Le pochard sanglant n’avait échappé à la guillotine que par l’équité de quelques jurés marchands de vin qui avaient admis la circonstance atténuante de l’alcoolisme, invoquée par un avocat d’origine polonaise, et on l’avait envoyé se dessoûler perpétuellement au bagne.
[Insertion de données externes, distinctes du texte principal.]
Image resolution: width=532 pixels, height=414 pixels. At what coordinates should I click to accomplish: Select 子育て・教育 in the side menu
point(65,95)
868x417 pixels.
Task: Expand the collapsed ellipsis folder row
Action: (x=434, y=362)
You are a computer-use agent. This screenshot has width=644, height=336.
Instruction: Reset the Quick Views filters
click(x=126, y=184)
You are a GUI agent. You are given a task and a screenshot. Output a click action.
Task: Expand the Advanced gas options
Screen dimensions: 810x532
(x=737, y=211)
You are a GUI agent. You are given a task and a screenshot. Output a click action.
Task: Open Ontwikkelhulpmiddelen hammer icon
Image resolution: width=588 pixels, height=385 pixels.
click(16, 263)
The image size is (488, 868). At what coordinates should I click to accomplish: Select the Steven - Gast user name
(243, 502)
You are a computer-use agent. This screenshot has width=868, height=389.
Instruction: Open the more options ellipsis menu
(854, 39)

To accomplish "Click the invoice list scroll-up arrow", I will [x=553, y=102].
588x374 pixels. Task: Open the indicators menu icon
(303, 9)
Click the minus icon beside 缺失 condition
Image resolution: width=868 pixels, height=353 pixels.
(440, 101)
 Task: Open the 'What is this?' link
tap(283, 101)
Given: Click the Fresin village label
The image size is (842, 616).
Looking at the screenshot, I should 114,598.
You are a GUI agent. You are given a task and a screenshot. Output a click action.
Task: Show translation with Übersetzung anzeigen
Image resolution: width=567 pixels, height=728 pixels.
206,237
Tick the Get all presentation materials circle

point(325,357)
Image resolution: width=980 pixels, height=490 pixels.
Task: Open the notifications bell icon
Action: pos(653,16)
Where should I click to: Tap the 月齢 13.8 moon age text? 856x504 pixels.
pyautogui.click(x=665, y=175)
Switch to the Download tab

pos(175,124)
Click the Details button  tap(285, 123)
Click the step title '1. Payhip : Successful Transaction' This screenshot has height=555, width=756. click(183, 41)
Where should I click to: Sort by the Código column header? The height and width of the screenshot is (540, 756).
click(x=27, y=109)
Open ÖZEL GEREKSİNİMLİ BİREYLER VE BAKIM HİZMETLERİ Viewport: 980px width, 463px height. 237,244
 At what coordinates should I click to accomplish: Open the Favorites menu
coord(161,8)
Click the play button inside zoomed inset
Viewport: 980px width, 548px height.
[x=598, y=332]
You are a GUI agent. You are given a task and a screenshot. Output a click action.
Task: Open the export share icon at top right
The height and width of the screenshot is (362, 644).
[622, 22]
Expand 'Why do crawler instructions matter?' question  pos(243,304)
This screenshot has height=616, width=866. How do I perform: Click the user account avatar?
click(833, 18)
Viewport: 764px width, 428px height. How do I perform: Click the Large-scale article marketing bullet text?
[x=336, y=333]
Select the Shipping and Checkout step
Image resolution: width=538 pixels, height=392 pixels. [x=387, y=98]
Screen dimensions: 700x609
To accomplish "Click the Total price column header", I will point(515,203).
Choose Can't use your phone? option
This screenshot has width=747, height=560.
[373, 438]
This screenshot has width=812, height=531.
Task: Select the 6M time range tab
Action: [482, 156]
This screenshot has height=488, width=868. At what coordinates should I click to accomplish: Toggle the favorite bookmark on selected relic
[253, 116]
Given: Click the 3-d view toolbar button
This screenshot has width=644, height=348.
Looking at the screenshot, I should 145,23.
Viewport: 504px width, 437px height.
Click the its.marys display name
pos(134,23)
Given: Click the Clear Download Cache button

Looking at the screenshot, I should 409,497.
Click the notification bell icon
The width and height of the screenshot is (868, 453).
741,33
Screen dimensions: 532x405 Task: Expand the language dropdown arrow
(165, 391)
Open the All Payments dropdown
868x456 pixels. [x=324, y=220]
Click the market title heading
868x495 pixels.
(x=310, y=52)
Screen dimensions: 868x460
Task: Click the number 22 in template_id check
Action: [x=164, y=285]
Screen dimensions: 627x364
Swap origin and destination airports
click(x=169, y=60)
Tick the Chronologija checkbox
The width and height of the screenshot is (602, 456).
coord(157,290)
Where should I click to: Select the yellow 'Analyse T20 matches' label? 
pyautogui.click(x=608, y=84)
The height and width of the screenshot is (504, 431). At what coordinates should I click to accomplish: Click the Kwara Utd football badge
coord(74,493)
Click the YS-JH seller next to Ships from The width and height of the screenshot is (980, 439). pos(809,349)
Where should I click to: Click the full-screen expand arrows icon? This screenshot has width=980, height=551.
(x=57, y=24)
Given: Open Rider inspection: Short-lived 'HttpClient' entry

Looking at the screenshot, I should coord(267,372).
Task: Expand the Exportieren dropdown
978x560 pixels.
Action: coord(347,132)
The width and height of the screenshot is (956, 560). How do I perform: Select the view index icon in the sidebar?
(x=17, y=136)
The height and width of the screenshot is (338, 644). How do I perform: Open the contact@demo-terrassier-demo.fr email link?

Quant à la papelarde, elle consommait son martyre dans la pénombre claustrale d’une prison cellulaire, non loin de l’altière et poétique Séchoir, trahie par des lettres trouvées dans les guenilles de cette bandite et convaincue d’avoir machiné contre sa pensionnaire le guet-apens où Gacougnol avait succombé.

L’instruction avait révélé la manigance diabolique et à peu près invraisemblable d’un viol, que le balancier vert-galant se serait chargé de conditionner lui-même avec une virtuosité incomparable.

Aucun autre calcul apparent. On voulait seulement noyer la malheureuse fille dans le plus profond désespoir, la tuer d’horreur, en comptant bien qu’elle n’oserait jamais dénoncer sa mère.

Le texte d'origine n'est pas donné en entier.